→ What is asked
Give back every line of the entries below word for word, leaving out the pictures.
──────── Entries provided ────────
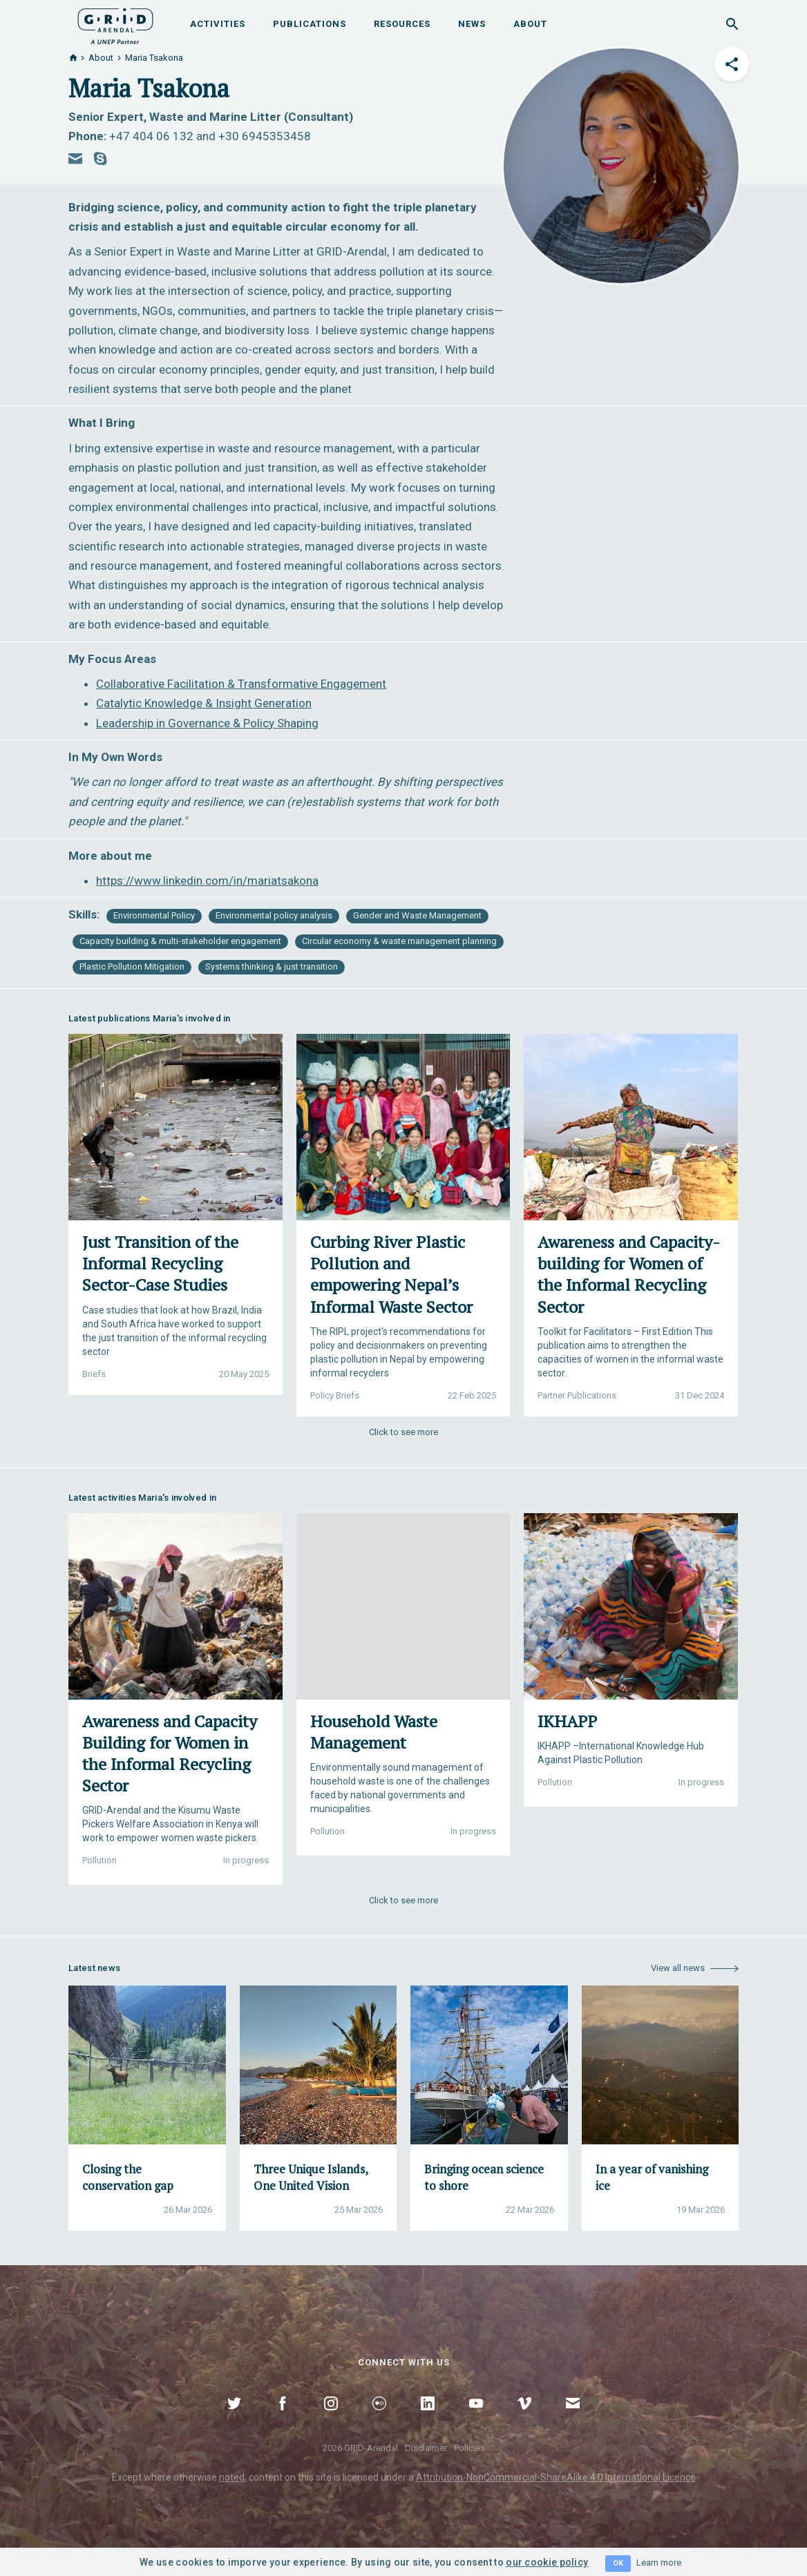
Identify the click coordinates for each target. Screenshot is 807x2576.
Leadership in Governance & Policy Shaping (207, 723)
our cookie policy (547, 2562)
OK (618, 2563)
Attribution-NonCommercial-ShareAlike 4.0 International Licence (556, 2477)
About (530, 24)
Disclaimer (426, 2448)
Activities (217, 24)
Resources (402, 24)
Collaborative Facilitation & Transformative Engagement (241, 684)
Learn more (658, 2562)
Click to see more (403, 1432)
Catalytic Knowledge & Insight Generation (204, 703)
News (472, 24)
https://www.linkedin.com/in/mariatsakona (207, 880)
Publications (309, 24)
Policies (469, 2448)
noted (232, 2477)
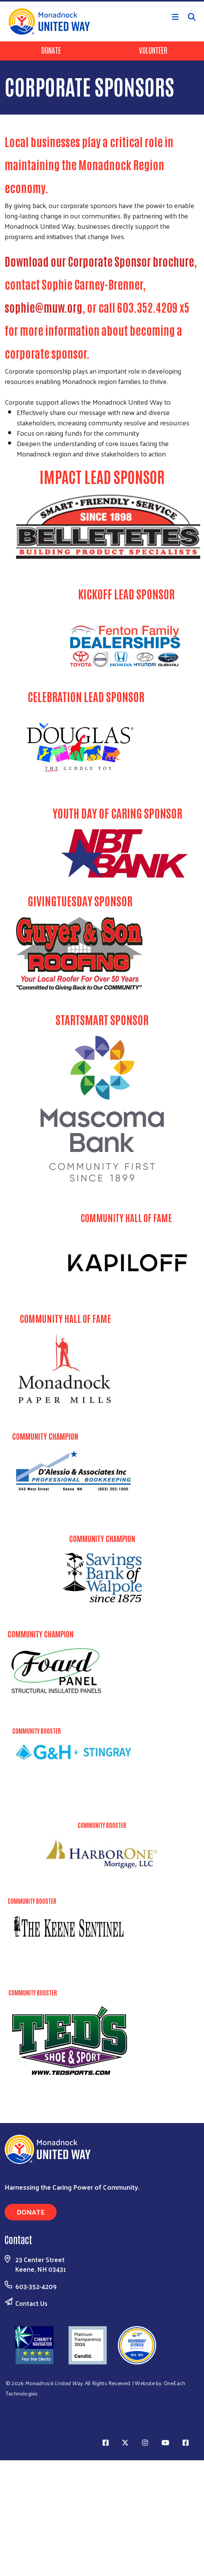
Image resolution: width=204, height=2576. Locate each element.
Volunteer (153, 50)
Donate (51, 50)
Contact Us (31, 2303)
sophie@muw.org (43, 306)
────────
→ Result for this task
Identify the click coordinates for each target. Screenshot is 807x2576.
Leadership in Governance & Policy Shaping (207, 723)
our cookie policy (547, 2562)
OK (618, 2563)
Attribution-NonCommercial-ShareAlike 4.0 International Licence (556, 2477)
About (530, 24)
Disclaimer (426, 2448)
Activities (217, 24)
Resources (402, 24)
Collaborative Facilitation & Transformative Engagement (241, 684)
Learn more (658, 2562)
Click to see more (403, 1432)
Catalytic Knowledge & Insight Generation (204, 703)
News (472, 24)
https://www.linkedin.com/in/mariatsakona (207, 880)
Publications (309, 24)
Policies (469, 2448)
noted (232, 2477)
Image resolution: width=204, height=2576. Locate each element.
Volunteer (153, 50)
Donate (51, 50)
Contact Us (31, 2303)
sophie@muw.org (43, 306)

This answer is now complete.